A transfer of ownership allowed the building to exist in its rotting state for another decade. The Penn-Central railroad, facing bankruptcy, put the building up for sale in 1970. Under the leadership of Mayor Richard Lugar, funds were secured through a Federal grant to stabilize the building. Ownership came under a group of private investors awaiting support for a new use. Meanwhile, passenger trains continued to decline. Six daily trains served the station in 1971. The number dropped to two in 1975, and the last passenger train left the station in 1979.

A lone customer stands next to a security guard at a lunch counter at Union Station in 1970. Notice the crumbling plaster at the top of the archway. (Courtesy Library of Congress)

A lone customer stands next to a security guard at a lunch counter at Union Station in 1970. Notice the crumbling plaster at the top of the archway. (Image: Library of Congress)

In 1980, the city became the sole owner and immediately began making plans to redevelop the property into a mix of shops, nightclubs and restaurants. Under the leadership of developer Robert Borns, the project gained backing from the three largest banks of the time. In 1984, construction began on a 30-million-dollar project to convert the station into a “festival marketplace.” Featuring around fifty specialty shops, eleven restaurants and night clubs, a food court, and large arcade, the station became a hub of downtown activity upon its reopening in April of 1986.

An artist's sketch of the proposed marketplace accurately depicts the changes that took place to the train shed right down to the 1980's fashions (Courtesy Indiana State Library)

An artist’s sketch of the proposed marketplace accurately depicts the changes that took place to the train shed right down to the 1980’s fashions. (Image: Indiana State Library)

The renewed life of the station was short lived. Circle Centre Mall opened in 1995 sealed the station’s fate. The kitschy specialty stores that sold everything from magic tricks to Indianapolis shot glasses were no match for the national retailers one block away. The marketplace closed in 1997. Ghostly white statues were all that were left to inhabit the corridors. In recent times, the building has served host to a hodgepodge of businesses, including a charter school and the Mexican Consulate. The Grand Hall is banquet space for the Crowne Plaza Hotel, which is the sole survivor of the original project. A few storefronts can still be found intact behind closed doors. A particular point of interest is an apartment on the second floor overlooking the Grand Hall, still stuck somewhere in the eighties.
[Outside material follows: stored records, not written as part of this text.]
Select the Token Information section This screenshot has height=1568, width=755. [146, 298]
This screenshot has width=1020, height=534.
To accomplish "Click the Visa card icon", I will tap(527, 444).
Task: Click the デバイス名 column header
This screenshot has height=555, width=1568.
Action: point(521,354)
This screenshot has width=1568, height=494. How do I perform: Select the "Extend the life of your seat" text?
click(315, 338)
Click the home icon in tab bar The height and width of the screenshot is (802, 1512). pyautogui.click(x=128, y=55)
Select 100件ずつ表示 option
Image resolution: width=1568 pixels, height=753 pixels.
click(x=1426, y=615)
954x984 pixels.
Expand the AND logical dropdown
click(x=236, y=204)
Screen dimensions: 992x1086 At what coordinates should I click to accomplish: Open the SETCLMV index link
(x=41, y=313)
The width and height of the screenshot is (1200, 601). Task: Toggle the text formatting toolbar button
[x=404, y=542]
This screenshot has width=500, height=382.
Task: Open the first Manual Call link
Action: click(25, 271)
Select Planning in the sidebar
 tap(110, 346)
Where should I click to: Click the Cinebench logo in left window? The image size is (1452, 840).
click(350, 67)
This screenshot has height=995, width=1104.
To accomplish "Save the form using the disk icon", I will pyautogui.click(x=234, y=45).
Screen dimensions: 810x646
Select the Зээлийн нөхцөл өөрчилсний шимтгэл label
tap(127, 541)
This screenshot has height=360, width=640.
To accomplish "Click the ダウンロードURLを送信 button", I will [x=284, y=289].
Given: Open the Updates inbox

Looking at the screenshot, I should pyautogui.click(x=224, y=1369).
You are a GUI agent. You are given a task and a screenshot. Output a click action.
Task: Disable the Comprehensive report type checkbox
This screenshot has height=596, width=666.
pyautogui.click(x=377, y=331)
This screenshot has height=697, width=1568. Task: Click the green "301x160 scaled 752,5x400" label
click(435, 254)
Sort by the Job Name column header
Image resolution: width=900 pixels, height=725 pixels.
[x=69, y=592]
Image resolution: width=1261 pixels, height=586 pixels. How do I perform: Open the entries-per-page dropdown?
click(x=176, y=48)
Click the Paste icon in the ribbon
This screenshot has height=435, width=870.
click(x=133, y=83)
What is your dream for the future of Union Station?

You can get a good of the scope of Union Station retailers in this pre-opening advertisement (Courtesy Indiana State Library)

You can get a good of the scope of Union Station retailers in this pre-opening advertisement. (Image: Indiana State Library)

Printed Sources:

The Indianapolis Star

May 26, 1966

November 11, 1974

May 22, 1980

March 30, 1986

April 18, 1986

6 responses to “At Your Leisure: Last Train to Indy”

  1. Phil Brooks says:

    Thanks! Such a magnificent structure, I hope more uses can be found for it in the future. I’m glad I got to enjoy it in the 80s and 90s.

    Indianapolis’ Union Station was reportedly the first Union Station (meaning, the first used by multiple private railroads) anywhere.

    Amtrak still goes through IUS, but passengers access trains from the bus station on the south side of the structure.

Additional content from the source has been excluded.